Between the Battle of Waterloo and the end of the American Civil War in 1865, the British Empire grew by an average of 100,000 square miles per year. At each turn, a coterie of Scots or men and women of Scottish descent took the lead. They operated sheep farms in New South Wales, grew rye and barley in Lower Ontario, worked in lumber camps in British Columbia, trapped beaver and otter along the Mackenzie River, managed coffee plantations in Ceylon, sold ships’ stores in the Falkland Islands, guarded the Officers’ Club in Mysore— and traded opium in Hong Kong and Canton. Their ubiquity and universal success inspired the frequently quoted maxim of Prime Minister Benjamin Disraeli: “It has been my lot to have found myself in many distant lands. I have never been in one without finding a Scotchman, and I never found a Scotchman who was not at the head of the poll.”

I

Part of their success was due to the fact that most Scottish emigrants, even the poorest, had more skills and education than their other European counterparts. This broad-based “brain drain” was bad news for Scotland over the long haul, but good news for the rest of the world. People wanted Scottish immigrants in their country, as temporary or permanent “guest workers,” whether in Australia or Argentina or the United States.

Also, this Scottish restlessness was nothing new. Scots had crisscrossed Scotland and Europe for centuries, looking for work and opportunity. They supplied the crucial manpower for England’s first overseas empire, as well: first as settlers in Northern Ireland during the reign of James I, and then as soldiers in His Majesty’s army.

The very first Highland “Watch,” or armed patrol, was raised in 1667 under Charles II. However, the Jacobite wars led the Crown to lose faith in the loyalty of its Scottish contingents, and they were disbanded. After the Fifteen clans loyal to the Stuarts raised a levy of troops to prowl the glens to suppress the remaining rebels. General Wade issued a dark-blue-and-green tartan for these companies of Highlanders, which gave them their name, the “Black Watch.”

The 42nd Highland Regiment, as the Black Watch was officially known, inspired imitators. Between 1740 and 1815, eighty-six Highland regiments were officially raised, many drawing their recruits and officers from a single clan. Some, like Munro’s regiment and the Royal Scots Fusiliers, fought at Culloden against the Jacobite clans; others, like Fraser’s Highlanders (the old 78th and 71st Regiments) and Keith’s and Campbell’s Highlanders, served with distinction in George II’s wars in North America and Europe. Later they fought loyally against the American colonists and Napoleon. By 1800 they were the backbone of the British army.
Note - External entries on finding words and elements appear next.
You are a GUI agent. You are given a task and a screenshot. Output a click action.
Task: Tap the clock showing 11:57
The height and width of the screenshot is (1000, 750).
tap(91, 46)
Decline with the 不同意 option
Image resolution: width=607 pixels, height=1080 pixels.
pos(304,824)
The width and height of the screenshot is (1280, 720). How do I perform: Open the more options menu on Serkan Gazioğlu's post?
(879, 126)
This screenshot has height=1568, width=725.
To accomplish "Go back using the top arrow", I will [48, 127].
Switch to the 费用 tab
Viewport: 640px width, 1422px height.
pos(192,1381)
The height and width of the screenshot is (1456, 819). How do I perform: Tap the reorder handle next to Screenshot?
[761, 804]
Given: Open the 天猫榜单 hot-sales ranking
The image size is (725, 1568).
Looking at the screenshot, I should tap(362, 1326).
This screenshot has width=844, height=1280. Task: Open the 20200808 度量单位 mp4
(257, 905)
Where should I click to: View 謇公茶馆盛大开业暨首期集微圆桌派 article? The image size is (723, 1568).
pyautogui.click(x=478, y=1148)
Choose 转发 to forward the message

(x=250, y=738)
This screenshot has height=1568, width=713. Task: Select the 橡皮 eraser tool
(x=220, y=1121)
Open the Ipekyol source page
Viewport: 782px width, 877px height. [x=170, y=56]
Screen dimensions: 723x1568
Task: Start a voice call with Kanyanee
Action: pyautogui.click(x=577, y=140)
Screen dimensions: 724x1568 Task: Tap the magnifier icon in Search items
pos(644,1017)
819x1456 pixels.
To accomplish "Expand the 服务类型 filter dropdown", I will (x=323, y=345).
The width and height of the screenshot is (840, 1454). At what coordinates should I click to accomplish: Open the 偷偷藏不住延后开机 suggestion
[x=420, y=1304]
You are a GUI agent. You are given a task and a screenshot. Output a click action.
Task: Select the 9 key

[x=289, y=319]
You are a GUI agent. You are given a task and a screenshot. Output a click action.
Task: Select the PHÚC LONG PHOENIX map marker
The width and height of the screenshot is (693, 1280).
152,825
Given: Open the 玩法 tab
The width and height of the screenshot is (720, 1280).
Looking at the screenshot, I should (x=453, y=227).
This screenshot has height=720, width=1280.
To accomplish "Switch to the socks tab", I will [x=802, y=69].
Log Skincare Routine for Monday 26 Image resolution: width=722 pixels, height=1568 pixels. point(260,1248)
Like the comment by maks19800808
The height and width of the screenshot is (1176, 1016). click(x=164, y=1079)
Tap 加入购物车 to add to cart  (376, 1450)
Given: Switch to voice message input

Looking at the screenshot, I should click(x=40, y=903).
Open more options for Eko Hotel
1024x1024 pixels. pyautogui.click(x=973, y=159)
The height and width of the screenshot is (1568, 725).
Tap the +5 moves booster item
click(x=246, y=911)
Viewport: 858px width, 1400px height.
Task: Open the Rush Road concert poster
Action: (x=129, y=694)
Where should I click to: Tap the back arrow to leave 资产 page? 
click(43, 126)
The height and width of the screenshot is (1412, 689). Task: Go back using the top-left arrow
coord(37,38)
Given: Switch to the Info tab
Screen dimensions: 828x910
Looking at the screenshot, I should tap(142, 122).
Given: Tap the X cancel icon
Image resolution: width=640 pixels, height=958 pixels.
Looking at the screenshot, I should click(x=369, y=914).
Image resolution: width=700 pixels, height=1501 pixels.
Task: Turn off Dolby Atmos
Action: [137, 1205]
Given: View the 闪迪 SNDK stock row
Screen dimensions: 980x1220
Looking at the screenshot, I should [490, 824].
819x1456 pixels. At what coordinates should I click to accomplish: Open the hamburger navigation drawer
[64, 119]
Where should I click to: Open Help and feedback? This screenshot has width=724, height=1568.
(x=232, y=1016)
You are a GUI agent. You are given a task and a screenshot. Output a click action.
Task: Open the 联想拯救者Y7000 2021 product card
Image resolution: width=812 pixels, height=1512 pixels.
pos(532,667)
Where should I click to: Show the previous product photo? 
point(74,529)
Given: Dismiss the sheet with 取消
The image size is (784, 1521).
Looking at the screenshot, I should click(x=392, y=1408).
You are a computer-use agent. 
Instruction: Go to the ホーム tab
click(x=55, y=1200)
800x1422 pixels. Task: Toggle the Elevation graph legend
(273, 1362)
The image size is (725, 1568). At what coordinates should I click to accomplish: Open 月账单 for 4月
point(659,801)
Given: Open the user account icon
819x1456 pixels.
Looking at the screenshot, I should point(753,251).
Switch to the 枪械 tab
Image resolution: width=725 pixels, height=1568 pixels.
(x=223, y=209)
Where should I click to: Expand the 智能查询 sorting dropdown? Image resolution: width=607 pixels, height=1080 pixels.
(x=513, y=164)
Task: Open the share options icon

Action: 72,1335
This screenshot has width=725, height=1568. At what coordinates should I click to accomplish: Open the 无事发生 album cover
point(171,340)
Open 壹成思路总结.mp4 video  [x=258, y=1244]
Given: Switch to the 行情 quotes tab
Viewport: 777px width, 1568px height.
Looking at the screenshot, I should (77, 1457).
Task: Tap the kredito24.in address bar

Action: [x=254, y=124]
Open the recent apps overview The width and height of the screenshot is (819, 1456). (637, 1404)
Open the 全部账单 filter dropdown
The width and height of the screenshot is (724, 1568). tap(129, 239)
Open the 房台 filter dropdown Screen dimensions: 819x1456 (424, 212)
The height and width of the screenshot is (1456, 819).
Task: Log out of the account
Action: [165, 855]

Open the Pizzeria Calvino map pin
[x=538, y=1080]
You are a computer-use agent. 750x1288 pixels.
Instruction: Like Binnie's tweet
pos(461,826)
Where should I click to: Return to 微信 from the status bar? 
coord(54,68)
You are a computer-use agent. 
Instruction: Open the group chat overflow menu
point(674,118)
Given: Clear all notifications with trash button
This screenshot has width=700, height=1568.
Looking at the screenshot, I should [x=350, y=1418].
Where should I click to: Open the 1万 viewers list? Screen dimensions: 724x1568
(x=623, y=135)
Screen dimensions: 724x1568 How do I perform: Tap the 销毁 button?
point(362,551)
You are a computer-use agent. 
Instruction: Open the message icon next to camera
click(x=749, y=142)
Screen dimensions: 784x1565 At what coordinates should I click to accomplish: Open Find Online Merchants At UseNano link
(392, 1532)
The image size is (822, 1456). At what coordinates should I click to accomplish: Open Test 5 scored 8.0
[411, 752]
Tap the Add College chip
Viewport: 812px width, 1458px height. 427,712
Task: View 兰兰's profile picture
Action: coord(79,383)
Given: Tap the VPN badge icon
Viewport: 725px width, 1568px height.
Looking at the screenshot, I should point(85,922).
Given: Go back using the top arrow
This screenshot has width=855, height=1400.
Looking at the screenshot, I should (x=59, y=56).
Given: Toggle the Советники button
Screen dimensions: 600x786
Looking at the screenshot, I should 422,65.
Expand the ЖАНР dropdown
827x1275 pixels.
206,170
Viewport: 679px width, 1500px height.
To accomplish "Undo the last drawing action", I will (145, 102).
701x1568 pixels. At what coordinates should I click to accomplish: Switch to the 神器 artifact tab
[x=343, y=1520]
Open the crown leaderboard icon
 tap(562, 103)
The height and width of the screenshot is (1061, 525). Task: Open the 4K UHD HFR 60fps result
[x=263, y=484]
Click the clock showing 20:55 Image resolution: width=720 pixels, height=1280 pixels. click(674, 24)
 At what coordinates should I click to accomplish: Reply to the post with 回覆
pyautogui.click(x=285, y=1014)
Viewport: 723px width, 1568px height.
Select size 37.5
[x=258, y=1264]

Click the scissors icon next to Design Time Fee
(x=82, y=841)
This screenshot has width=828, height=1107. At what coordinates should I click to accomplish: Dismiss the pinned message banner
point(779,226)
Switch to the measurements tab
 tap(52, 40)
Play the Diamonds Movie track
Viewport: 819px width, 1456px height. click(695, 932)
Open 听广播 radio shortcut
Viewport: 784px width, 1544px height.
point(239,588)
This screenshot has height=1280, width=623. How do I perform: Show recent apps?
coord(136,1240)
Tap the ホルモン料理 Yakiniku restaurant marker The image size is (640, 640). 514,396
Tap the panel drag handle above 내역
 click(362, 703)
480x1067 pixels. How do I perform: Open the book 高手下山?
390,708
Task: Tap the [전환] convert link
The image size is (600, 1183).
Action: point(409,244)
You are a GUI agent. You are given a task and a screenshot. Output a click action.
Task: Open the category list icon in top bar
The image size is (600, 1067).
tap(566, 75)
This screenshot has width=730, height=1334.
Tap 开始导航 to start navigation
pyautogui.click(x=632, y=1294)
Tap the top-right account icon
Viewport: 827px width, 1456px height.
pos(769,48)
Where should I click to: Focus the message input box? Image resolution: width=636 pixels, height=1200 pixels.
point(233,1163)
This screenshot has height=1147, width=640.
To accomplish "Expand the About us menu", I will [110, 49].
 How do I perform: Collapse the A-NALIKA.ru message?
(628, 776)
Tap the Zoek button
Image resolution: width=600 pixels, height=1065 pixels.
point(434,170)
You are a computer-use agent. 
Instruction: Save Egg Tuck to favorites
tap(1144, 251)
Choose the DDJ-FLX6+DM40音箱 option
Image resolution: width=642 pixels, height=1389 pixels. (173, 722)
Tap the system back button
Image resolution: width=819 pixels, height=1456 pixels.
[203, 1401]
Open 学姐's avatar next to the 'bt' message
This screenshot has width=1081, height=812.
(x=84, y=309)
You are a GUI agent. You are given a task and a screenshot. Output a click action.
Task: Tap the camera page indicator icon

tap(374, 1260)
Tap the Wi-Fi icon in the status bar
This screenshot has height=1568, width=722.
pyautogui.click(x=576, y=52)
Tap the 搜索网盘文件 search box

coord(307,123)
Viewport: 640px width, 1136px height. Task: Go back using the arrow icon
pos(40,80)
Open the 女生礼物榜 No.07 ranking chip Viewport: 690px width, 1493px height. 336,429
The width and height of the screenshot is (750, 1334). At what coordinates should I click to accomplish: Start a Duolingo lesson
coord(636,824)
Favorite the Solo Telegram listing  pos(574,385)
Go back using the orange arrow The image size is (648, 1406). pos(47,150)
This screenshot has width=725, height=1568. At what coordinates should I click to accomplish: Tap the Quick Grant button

Recruiting volunteers was fairly easy. In the early years the official ban against all weapons and wearing of the tartan at home induced even chiefs’ sons and tacksmen to sign up as common soldiers. Chieftains ordered their clansmen to enlist in exchange for bounty, or as a matter of pride. The Duchess of Gordon raised her clansmen for the Gordon Highlanders in 1794 by touring the Huntly lands in regimental jacket and bonnet, and offering every new recruit a golden guinea and a kiss.
31
Of the 2,200 men in Lord MacLeod’s Highlanders (the 73rd Regiment), almost three-quarters came from MacLeod’s own clan area. Many of their fathers had fought for Bonnie Prince Charlie—just as MacLeod himself had done, until George III issued him a pardon and brought him home to raise his regiment.